**Extracted text:**
THOMAS DIGGS THORP is a native son of Grant county and a citizen of excellent standing in this part of the state. His life in this county has been a widely useful one, and he has filled prominent places in public life during the years of his active career. In educational matters he was ever foremost, and he practiced law for some years in this county, but the great work of his life has been in the ministry of the Methodist Episcopal church, in which he was prominent for many years.


The parents of Thomas D. Thorp were Rev. Alfred and Becca (Moor- man) Thorp, both natives of North Carolina. The father and mother came to Indiana when children, locating first in Wayne county and coming on to Grant county in about 1832, when he settled on the farm which became the family homestead, and which is still in possession of the family, or rather is now owned by the youngest sister of Mr. Thorp of this review.


Rev. Alfred Thorp was a minister of the Wesleyan church and he organized the first Methodist Episcopal church in this vicinity, in which he was a preacher at the time of his death. He lived on his farm all his life, and to him and his wife were born ten children, four of whom are living today. They are briefly mentioned as follows: Mrs. Julia Ann Brookshire, now a resident of Pasadena, California ; Mrs. Ursula Double Tuttle, of Fairmount, Indiana ; Mrs. Mary P. Burnier, of Grant county ; and Thomas D. Thorp, of this review. The mother of these was a daughter of the Moorman family, as has already been mentioned, but she was closely connected with the Diggs family, famous in English history, representatives of which came to the colonies and came to be known among the First Families of Virginia. The family was prominent in the history of the Old Dominion for more than a century. Rev. Thorp died in 1848, his widow surviving him until 1891.

**Excerpted records:**
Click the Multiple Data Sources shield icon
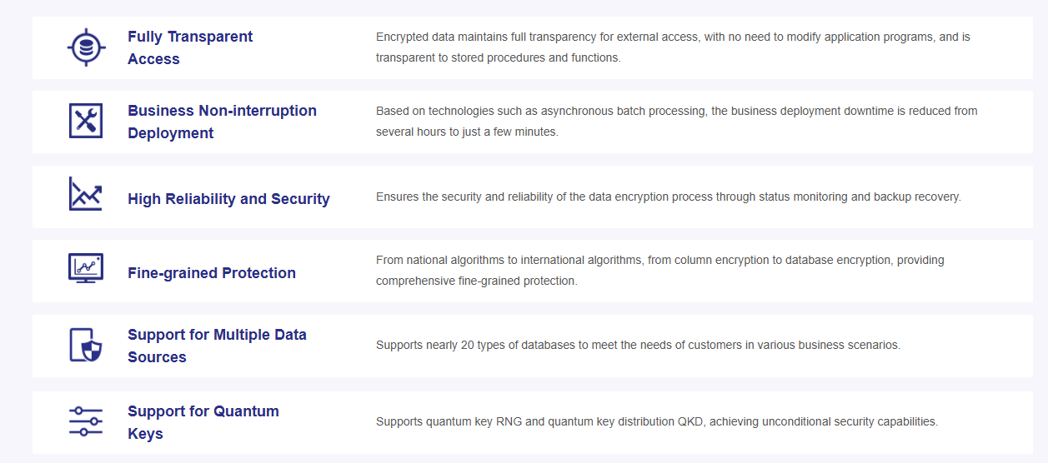 [86, 345]
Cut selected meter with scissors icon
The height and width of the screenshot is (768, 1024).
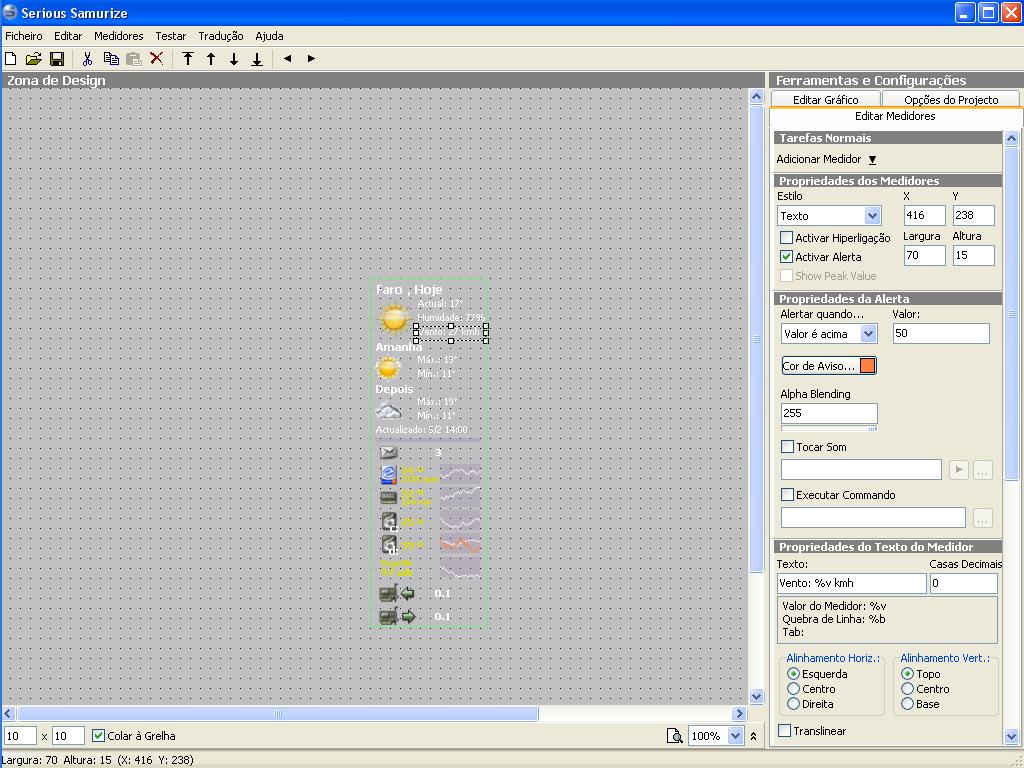point(88,59)
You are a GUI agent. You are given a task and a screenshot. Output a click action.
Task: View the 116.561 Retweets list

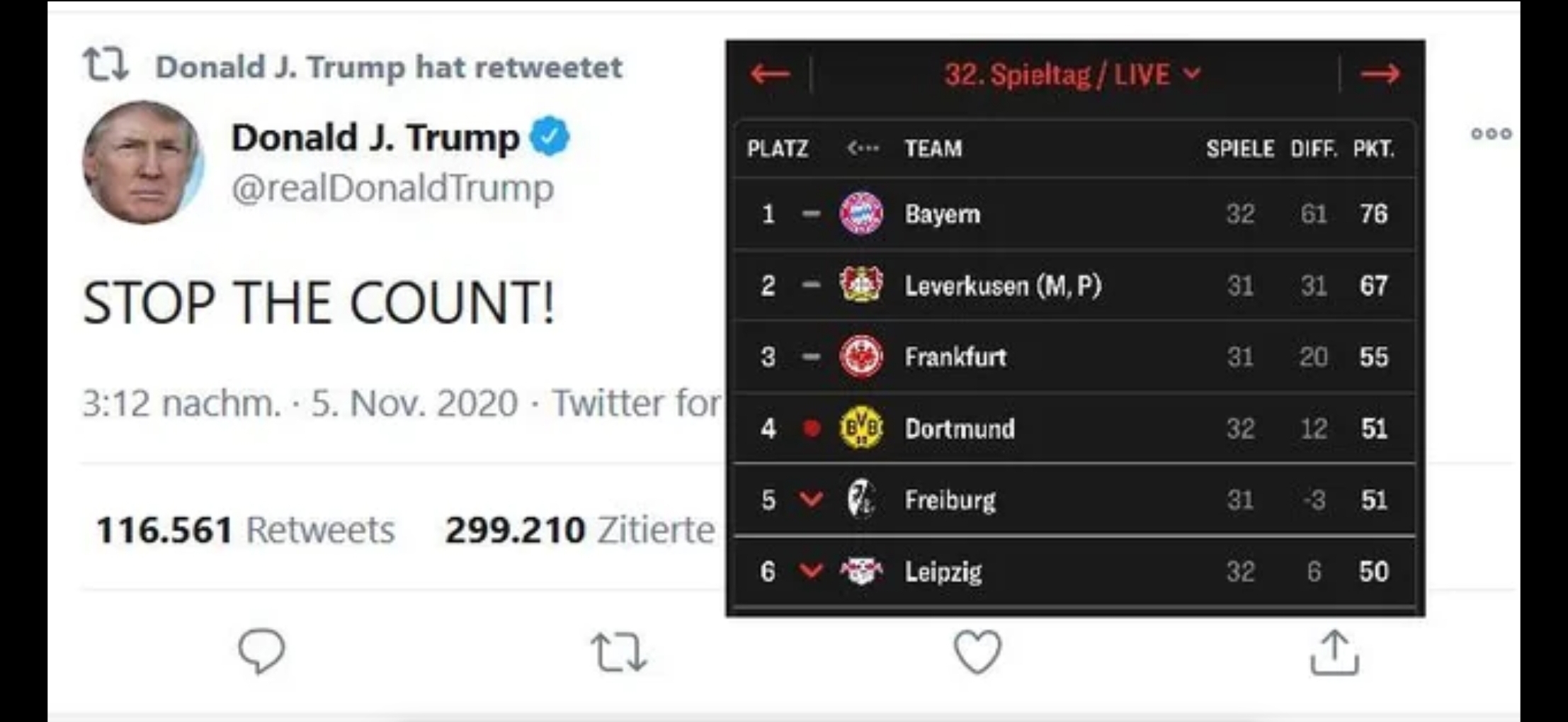[245, 530]
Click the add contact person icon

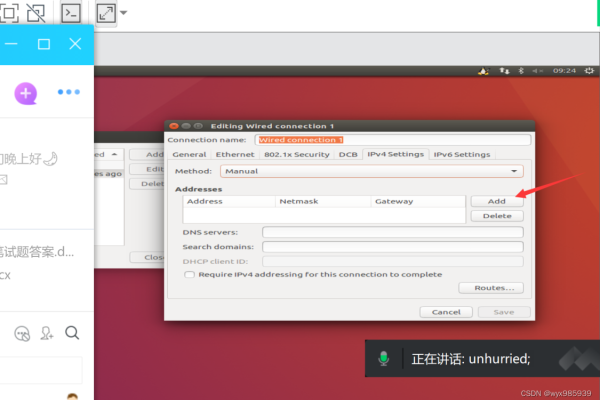pos(47,333)
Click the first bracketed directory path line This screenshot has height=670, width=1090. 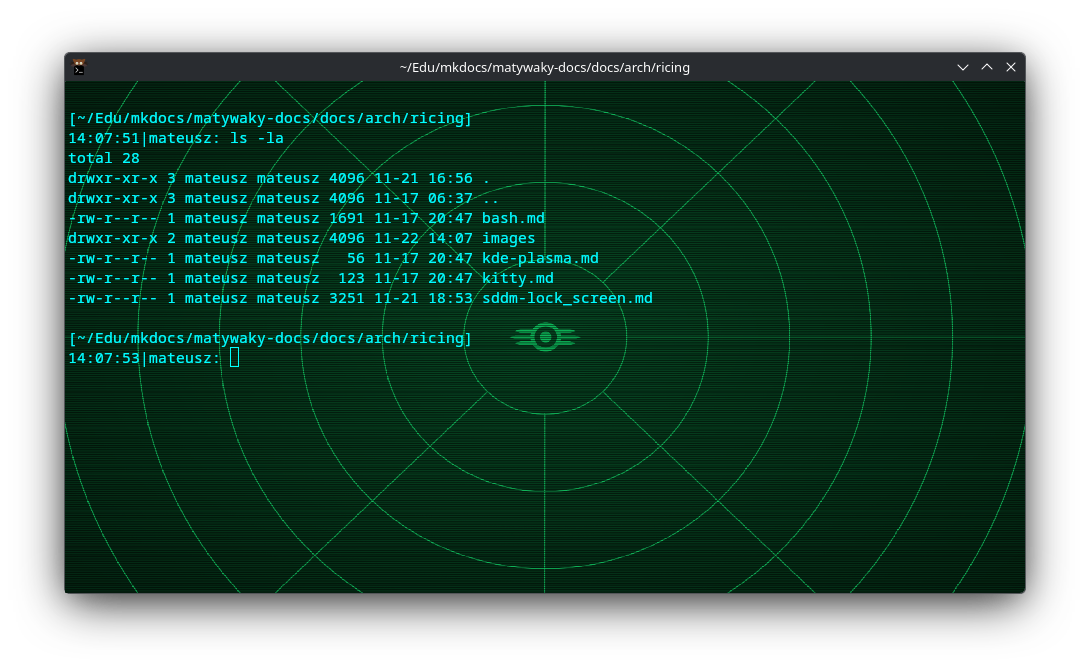pyautogui.click(x=268, y=118)
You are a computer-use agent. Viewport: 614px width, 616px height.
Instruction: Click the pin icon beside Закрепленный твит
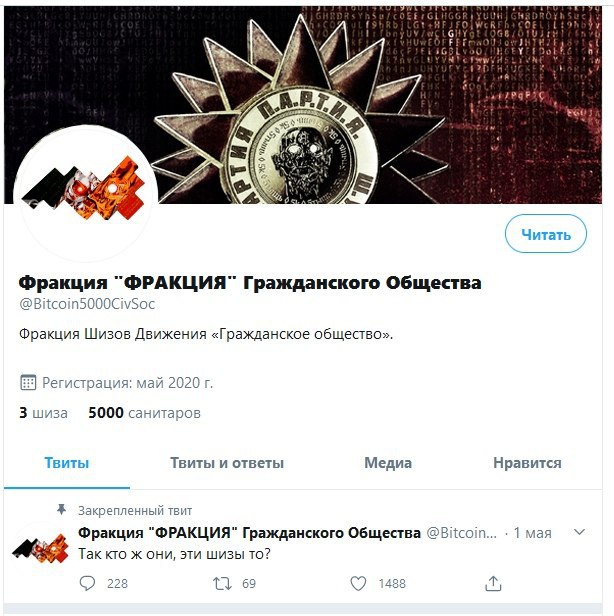(62, 510)
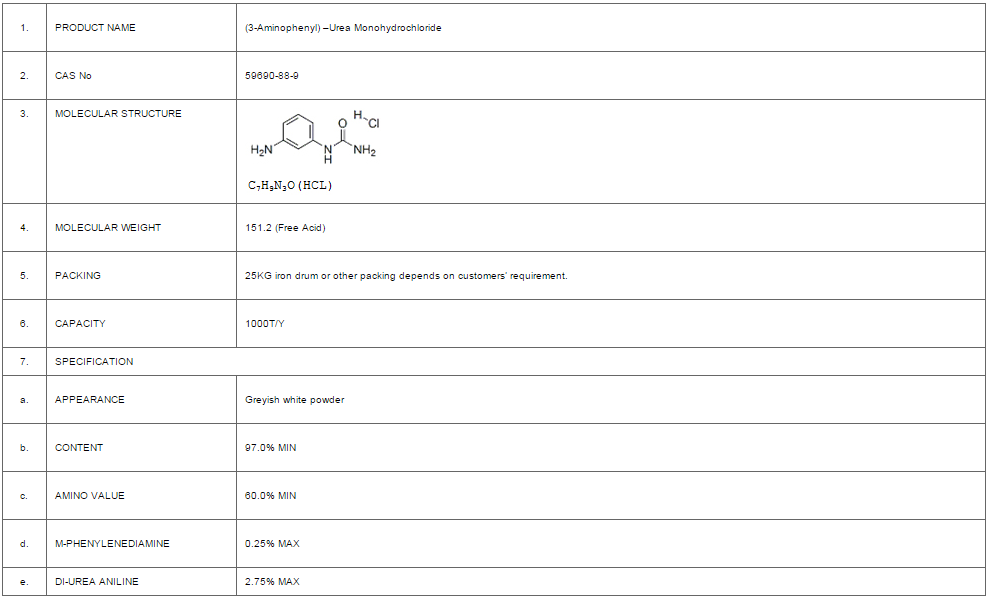Image resolution: width=988 pixels, height=599 pixels.
Task: Click the "CAPACITY" label cell
Action: coord(80,324)
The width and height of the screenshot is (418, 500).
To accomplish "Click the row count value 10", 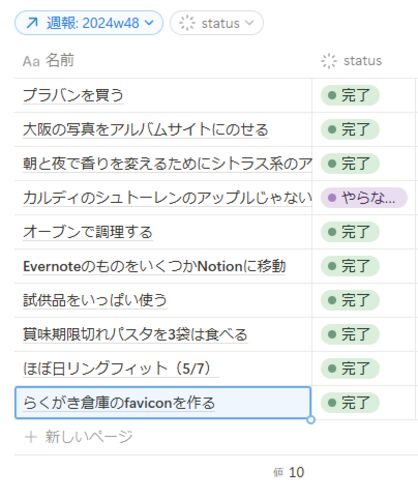I will [296, 472].
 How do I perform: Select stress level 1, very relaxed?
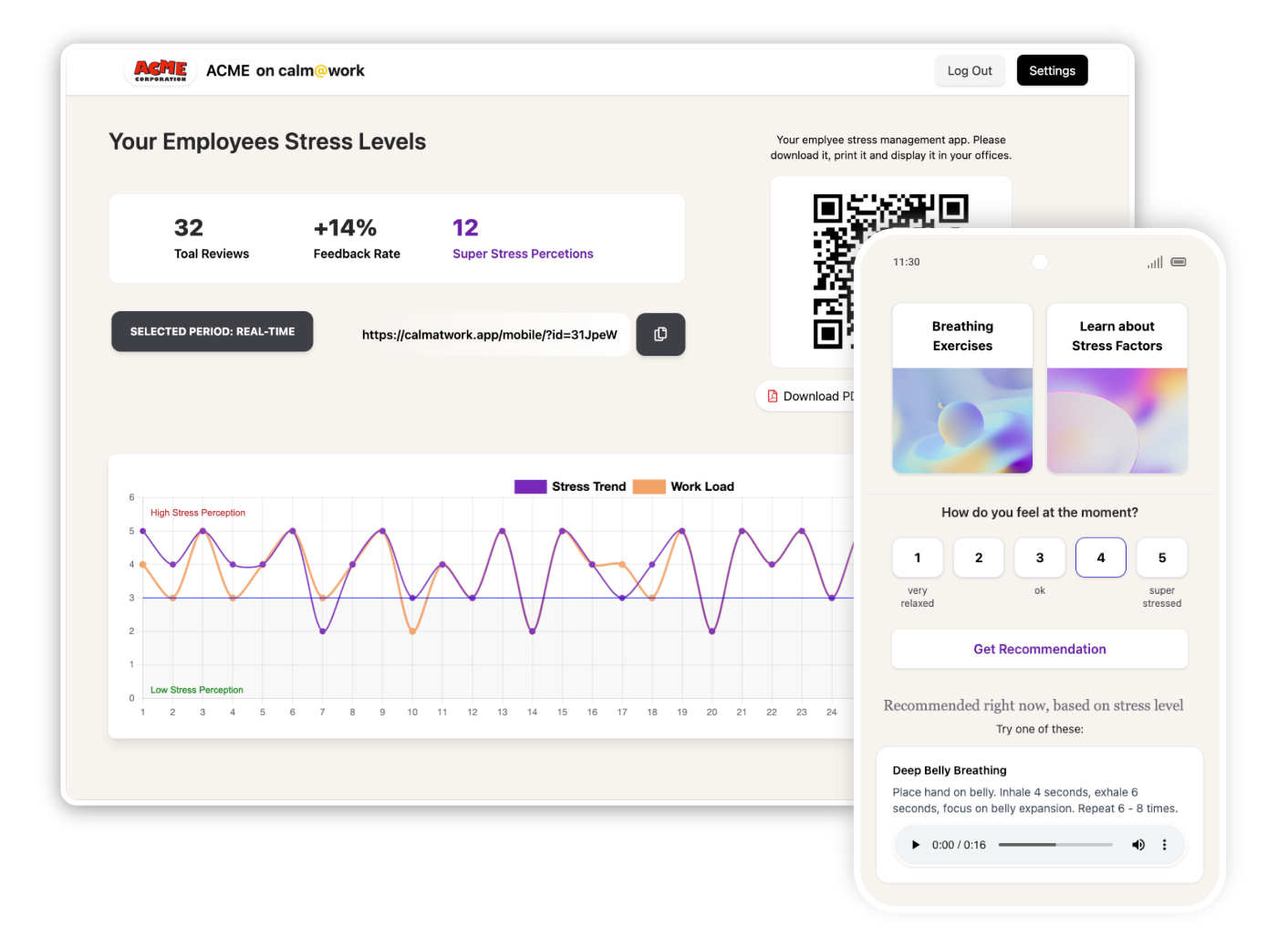click(x=917, y=558)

**Apply what you read:**
[A] According to the biographical sketch of Thomas Diggs Thorp, in what year did his parents settle in Grant county?
[B] Pick up the biographical sketch of Thomas Diggs Thorp after its final sentence and carry it on.

**Activity answers:**
[A] About 1832.

[B]
Thomas D. Thorp received his education in the old Grant County Seminary and at Asbury (now DePauw) University, at Greencastle, Indiana, until his sophomore year, when he went to the Indiana State University at Bloomington, from which institution he was graduated. He taught school in Grant county for a number of years and for a brief time was engaged in the practice of law, after which he was for nine years county superintendent of schools. He is credited with the work of grading the country schools in the state of Indiana, a most advantageous step in rural education, as has been well proven since the work went into effect. Mr. Thorp then entered the ministry of the Methodist Episcopal church, and in the business of the church he was engaged for many years thereafter. He is now retired, however, and gives his entire attention to the care of his large property interests.


Mr. Thorp is a veteran of the Civil war, in which he served under General George Wagner, with the rank of Second Lieutenant, in the Army of the Cumberland. He saw a deal of active service during the term of his service, participating in the battle of Pittsburg, at Perrys- ville, and other equally important engagements. For fourteen years after the war his church work was confined to his superintendency of the Methodist Episcopal Sunday school, but he then went into the ministry as a graduate of a theological school, continuing for many years, as has already been ontlined.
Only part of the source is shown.